(Data on locating visible targets)

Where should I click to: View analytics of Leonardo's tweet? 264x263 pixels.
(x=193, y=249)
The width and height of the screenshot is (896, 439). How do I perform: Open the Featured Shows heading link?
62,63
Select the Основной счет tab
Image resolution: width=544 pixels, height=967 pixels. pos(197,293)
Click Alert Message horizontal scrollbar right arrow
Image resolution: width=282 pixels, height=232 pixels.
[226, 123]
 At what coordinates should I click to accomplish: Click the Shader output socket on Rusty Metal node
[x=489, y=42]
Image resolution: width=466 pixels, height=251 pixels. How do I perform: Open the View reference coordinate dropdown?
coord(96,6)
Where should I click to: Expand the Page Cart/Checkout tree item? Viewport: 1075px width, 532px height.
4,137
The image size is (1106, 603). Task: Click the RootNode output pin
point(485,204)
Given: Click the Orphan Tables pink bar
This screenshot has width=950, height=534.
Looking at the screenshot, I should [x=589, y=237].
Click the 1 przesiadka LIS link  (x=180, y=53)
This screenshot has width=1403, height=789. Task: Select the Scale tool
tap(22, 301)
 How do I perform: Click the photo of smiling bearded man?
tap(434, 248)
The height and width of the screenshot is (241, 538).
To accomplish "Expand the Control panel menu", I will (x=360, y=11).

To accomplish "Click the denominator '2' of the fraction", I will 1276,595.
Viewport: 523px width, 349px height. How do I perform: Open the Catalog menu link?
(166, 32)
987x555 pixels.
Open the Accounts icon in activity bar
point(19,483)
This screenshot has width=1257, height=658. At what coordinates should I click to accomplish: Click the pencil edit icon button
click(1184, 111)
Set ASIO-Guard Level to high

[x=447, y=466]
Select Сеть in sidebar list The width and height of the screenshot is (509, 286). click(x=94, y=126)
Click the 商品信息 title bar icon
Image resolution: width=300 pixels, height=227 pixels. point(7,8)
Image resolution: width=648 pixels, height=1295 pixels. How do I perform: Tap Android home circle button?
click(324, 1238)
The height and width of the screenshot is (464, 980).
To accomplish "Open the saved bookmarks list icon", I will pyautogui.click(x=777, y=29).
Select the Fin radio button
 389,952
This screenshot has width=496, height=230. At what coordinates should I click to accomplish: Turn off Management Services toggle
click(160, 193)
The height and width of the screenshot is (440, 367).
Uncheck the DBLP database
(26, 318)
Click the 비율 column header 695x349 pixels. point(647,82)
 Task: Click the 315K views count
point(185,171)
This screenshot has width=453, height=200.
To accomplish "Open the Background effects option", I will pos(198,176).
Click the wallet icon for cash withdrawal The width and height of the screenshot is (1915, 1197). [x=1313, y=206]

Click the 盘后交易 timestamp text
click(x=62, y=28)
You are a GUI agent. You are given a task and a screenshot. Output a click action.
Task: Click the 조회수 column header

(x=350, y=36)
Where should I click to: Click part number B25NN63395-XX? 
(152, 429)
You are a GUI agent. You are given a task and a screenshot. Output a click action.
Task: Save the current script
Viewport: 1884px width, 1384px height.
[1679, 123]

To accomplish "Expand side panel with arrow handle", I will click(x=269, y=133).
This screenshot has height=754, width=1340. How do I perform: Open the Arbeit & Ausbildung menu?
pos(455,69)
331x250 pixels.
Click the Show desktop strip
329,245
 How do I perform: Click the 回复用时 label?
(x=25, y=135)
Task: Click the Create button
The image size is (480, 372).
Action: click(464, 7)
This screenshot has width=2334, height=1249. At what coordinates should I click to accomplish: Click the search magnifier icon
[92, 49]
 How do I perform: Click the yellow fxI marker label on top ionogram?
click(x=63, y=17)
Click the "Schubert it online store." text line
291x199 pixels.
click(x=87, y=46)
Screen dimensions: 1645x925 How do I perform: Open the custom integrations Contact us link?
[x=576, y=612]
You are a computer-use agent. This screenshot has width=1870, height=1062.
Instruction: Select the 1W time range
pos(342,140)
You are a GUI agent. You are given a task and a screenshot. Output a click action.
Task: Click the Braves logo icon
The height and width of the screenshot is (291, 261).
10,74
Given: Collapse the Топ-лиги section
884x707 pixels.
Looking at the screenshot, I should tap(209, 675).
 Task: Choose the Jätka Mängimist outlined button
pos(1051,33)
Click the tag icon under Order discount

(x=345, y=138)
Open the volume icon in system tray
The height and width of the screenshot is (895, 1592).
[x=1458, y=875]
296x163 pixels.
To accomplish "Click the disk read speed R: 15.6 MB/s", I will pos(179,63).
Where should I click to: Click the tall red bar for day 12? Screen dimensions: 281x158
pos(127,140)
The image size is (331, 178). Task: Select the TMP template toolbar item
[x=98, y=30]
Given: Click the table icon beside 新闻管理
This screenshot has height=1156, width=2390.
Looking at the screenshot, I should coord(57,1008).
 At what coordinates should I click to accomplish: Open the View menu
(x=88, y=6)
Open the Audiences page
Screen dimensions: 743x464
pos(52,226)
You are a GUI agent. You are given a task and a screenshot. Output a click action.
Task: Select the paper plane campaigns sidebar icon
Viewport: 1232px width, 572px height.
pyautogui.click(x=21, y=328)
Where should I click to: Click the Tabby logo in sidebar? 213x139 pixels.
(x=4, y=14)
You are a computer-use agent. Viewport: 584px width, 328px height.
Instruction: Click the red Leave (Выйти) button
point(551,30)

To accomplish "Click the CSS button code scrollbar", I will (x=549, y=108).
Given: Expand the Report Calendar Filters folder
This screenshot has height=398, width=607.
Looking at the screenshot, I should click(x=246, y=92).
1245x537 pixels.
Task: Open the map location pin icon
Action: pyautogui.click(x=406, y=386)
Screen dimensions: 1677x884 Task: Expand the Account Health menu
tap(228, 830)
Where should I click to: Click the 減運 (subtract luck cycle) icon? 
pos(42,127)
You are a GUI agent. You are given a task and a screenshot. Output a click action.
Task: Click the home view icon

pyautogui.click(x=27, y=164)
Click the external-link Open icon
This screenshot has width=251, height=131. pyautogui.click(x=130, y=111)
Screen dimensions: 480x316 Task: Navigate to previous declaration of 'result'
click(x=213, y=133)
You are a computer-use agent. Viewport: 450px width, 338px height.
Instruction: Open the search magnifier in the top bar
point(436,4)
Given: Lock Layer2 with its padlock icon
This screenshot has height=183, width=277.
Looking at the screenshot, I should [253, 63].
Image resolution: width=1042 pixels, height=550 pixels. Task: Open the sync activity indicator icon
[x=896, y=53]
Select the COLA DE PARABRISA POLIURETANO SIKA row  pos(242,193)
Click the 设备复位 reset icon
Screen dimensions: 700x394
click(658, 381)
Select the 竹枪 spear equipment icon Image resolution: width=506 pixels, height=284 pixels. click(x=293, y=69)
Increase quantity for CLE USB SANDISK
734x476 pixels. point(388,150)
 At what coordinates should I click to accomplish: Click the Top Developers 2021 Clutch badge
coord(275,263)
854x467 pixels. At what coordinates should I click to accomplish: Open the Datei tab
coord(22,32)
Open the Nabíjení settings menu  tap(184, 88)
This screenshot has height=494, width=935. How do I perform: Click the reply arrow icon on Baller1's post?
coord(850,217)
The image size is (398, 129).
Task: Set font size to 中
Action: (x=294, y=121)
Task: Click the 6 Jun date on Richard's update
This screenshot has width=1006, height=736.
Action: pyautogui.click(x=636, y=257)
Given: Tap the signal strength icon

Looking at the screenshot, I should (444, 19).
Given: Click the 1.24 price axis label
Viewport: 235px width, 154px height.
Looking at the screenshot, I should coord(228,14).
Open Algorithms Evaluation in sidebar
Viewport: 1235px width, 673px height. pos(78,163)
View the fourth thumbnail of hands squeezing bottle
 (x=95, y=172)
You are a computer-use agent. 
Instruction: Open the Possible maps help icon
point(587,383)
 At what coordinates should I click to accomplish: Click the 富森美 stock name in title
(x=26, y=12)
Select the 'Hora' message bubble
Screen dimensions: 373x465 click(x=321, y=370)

- _WHAT IS BEING ASKED_
Render the lines of the data as a JSON list of strings, one string per line, starting with the line that contains "854x467 pixels. At" and continuing through the end of the data. Leave out blank lines.

- _EXPECTED ANSWER_
[
  "854x467 pixels. At what coordinates should I click to accomplish: Open the Datei tab",
  "coord(22,32)",
  "Open the Nabíjení settings menu  tap(184, 88)",
  "This screenshot has height=494, width=935. How do I perform: Click the reply arrow icon on Baller1's post?",
  "coord(850,217)",
  "The image size is (398, 129).",
  "Task: Set font size to 中",
  "Action: (x=294, y=121)",
  "Task: Click the 6 Jun date on Richard's update",
  "This screenshot has width=1006, height=736.",
  "Action: pyautogui.click(x=636, y=257)",
  "Given: Tap the signal strength icon",
  "Looking at the screenshot, I should (444, 19).",
  "Given: Click the 1.24 price axis label",
  "Viewport: 235px width, 154px height.",
  "Looking at the screenshot, I should coord(228,14).",
  "Open Algorithms Evaluation in sidebar",
  "Viewport: 1235px width, 673px height. pos(78,163)",
  "View the fourth thumbnail of hands squeezing bottle",
  " (x=95, y=172)",
  "You are a computer-use agent. ",
  "Instruction: Open the Possible maps help icon",
  "point(587,383)",
  " At what coordinates should I click to accomplish: Click the 富森美 stock name in title",
  "(x=26, y=12)",
  "Select the 'Hora' message bubble",
  "Screen dimensions: 373x465 click(x=321, y=370)"
]